Personal information
- Full name: Ricardo Javier Perdomo Moreira
- Date of birth: 3 July 1960
- Date of death: 12 August 2022 (aged 62)
- Height: 1.70 m (5 ft 7 in)
- Position: Midfielder

Senior career*
- Years: Team / Apps / (Gls)
- 1980–1985: Club Nacional de Football
- 1985–1988: Rayo Vallecano / 68 / (3)
- 1988–1992: Deportivo Mandiyú
- 1992–1995: Unión Española
- 1996: River Plate
- 1996–1997: Unión Española
- 1997: Palestino
- 1998: Rampla Juniors

International career
- 1984–1985: Uruguay / 6 / (0)

Managerial career
- 2007–2008: Miramar Misiones
- 2009: Plaza Colonia

Medal record
Men's association football
Representing Uruguay
Pan American Games
| Gold medal – first place | 1983 Caracas | Team |

= Ricardo Perdomo =

Uruguayan footballer (1960–2022)

Ricardo Javier "Murmullo" Perdomo Moreira (3 July 1960 – 12 August 2022) was a Uruguayan football player and head coach.
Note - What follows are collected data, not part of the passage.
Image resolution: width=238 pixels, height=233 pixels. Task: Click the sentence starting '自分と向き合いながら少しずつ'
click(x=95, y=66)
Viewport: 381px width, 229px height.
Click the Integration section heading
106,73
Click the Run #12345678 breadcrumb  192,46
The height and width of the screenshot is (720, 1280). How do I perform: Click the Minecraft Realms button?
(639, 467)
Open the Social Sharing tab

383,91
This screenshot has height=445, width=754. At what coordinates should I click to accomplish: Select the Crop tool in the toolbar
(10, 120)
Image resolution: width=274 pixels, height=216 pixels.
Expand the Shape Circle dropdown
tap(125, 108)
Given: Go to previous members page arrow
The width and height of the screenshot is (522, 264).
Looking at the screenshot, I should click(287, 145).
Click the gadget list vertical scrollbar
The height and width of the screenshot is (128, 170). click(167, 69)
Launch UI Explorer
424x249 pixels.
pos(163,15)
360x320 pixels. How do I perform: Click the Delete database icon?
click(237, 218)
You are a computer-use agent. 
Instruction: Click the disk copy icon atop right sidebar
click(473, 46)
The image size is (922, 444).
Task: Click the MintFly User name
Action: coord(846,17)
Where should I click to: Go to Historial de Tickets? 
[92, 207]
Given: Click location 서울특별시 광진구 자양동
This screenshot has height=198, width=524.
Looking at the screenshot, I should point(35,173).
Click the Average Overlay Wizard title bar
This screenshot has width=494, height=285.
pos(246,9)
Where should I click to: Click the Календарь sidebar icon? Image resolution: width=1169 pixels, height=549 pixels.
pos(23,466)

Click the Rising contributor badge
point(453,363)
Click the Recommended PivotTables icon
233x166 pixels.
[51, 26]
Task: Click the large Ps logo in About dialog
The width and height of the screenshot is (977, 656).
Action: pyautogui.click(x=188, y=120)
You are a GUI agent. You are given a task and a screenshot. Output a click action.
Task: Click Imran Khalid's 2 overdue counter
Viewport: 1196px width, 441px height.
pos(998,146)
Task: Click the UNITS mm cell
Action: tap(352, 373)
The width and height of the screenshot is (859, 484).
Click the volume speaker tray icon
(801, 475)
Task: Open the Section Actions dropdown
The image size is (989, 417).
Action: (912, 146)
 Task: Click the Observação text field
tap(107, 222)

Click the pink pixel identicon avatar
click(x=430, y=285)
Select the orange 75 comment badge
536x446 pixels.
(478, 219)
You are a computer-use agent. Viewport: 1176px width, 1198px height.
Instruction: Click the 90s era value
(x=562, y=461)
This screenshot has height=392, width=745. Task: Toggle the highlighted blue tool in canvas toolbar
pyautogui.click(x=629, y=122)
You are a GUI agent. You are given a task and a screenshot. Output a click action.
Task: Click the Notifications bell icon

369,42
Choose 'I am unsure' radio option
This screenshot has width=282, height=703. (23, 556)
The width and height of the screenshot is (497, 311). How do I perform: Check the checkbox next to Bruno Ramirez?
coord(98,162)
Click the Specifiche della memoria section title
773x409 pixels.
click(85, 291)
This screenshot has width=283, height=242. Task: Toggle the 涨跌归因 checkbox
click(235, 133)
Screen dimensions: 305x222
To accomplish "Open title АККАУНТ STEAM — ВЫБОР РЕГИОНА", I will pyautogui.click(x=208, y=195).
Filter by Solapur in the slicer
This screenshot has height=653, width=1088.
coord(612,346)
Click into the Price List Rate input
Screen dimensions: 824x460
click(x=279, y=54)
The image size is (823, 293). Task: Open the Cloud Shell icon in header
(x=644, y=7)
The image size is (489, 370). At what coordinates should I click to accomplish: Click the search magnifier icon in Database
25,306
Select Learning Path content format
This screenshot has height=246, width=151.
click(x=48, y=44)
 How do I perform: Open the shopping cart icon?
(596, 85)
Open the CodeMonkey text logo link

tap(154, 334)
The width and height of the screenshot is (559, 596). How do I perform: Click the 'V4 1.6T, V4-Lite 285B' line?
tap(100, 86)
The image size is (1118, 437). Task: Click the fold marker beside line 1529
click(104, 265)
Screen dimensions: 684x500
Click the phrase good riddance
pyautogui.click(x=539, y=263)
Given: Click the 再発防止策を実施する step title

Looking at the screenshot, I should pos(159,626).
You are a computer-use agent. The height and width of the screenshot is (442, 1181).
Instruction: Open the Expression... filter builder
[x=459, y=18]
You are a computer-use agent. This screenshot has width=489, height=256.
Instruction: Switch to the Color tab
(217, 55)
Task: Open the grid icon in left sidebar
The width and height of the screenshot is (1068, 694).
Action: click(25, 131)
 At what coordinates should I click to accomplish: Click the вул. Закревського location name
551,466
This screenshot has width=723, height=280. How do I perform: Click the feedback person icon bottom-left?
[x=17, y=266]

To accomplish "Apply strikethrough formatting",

He played for clubs in Uruguay, Argentina, Chile, and Spain.

==Career==
He was a member of the Unión Española squads that won the Copa Chile in 1992 and 1993, alongside players such as Ricardo González, José Luis Sierra, José Cabrera, among others.

==Death==
Perdomo died in August 2022, at the age of 62.